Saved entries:
######

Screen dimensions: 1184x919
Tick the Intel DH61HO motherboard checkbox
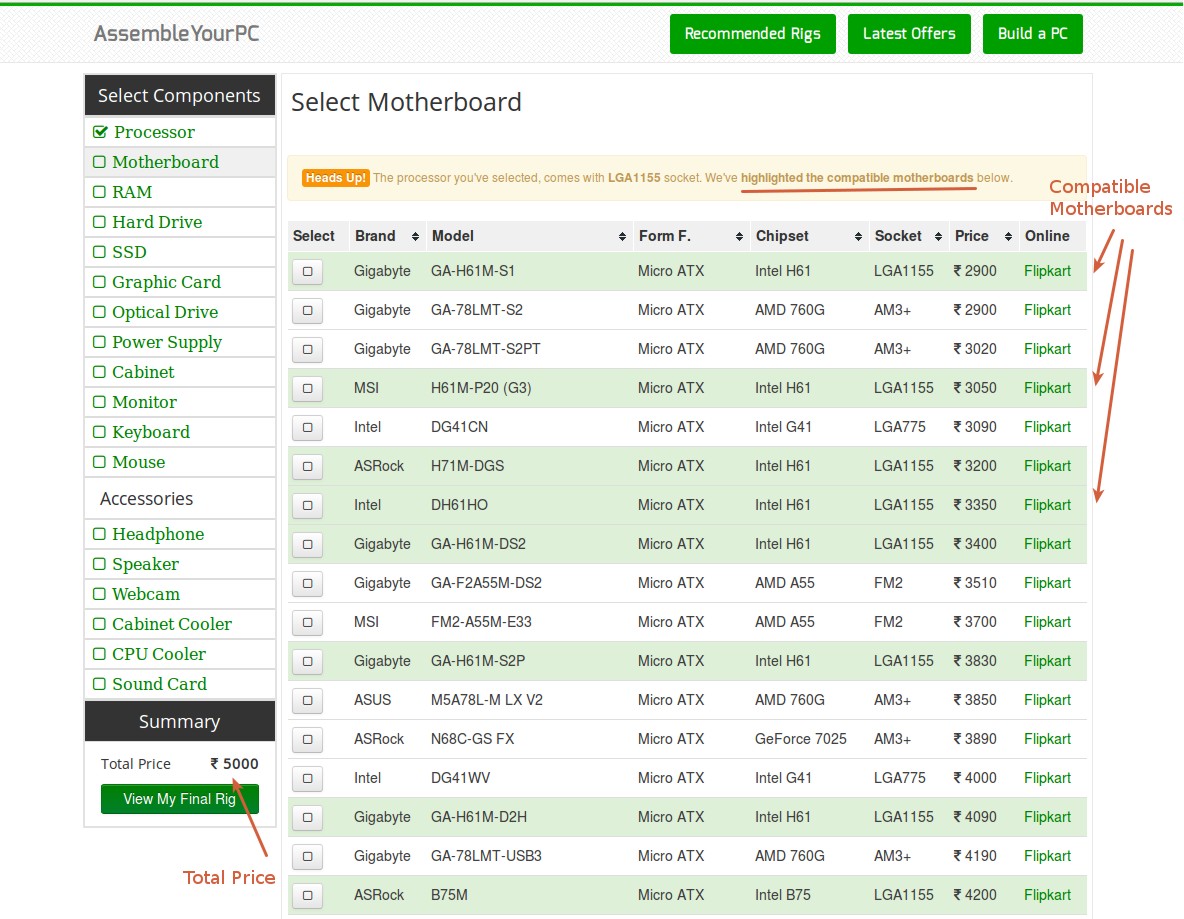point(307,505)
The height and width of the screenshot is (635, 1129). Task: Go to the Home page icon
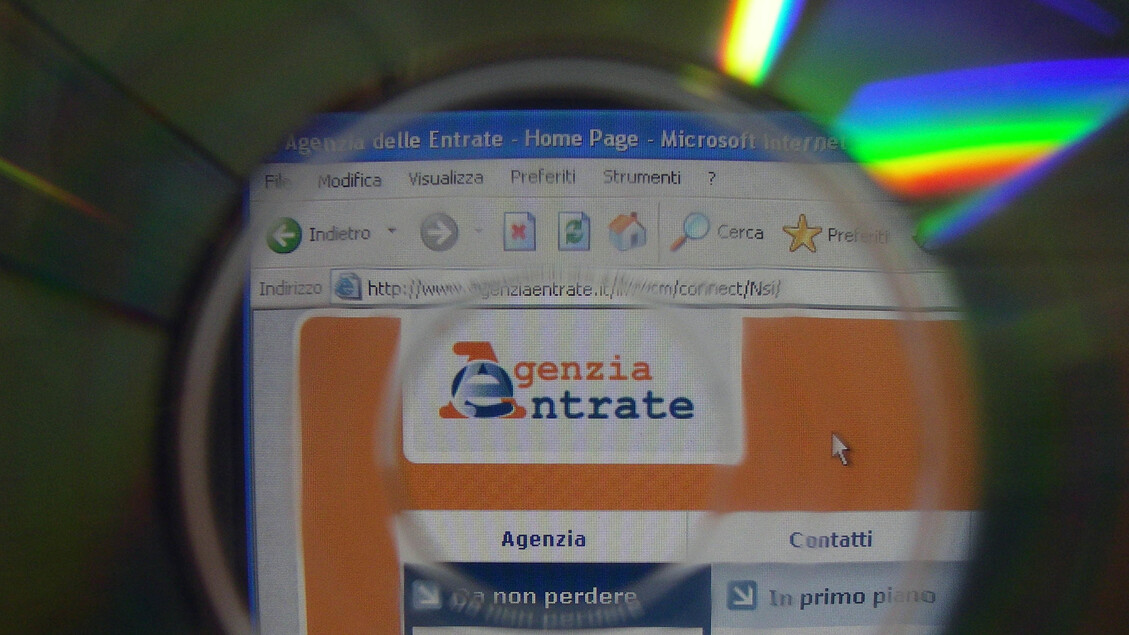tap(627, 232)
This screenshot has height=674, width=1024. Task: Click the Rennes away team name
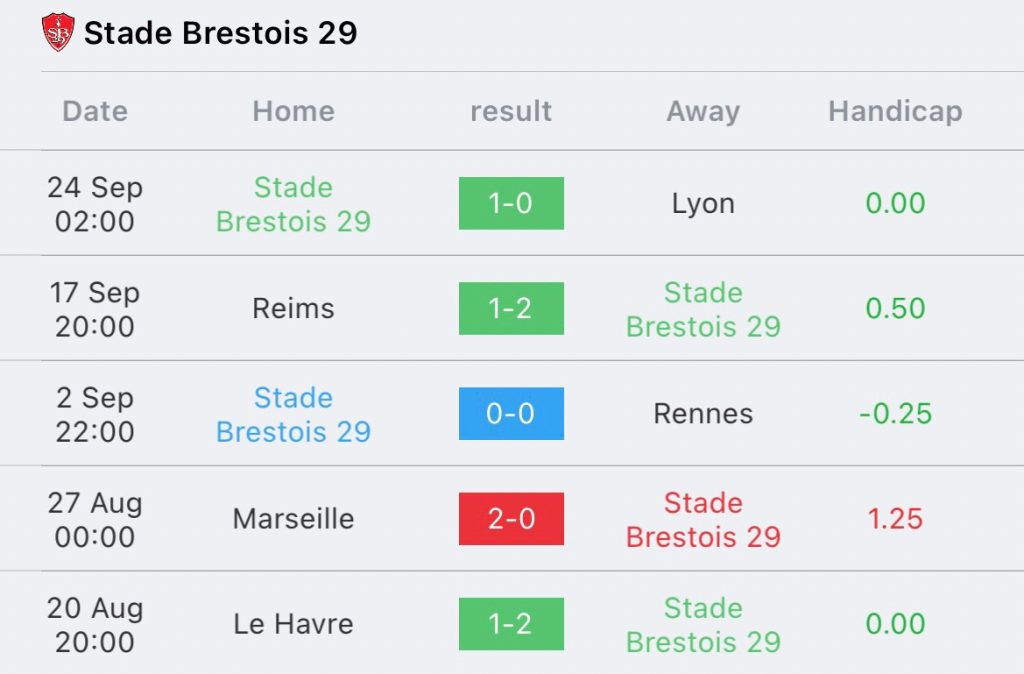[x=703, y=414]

######

WHAT YOU HAVE TO DO: Take each line from the records and copy it unchanged, leaving images out.

ANSWER SECTION:
Screen dimensions: 1184x919
Tick the Intel DH61HO motherboard checkbox
point(307,505)
The height and width of the screenshot is (635, 1129). Task: Go to the Home page icon
tap(627, 232)
This screenshot has height=674, width=1024. Task: Click the Rennes away team name
[x=703, y=414]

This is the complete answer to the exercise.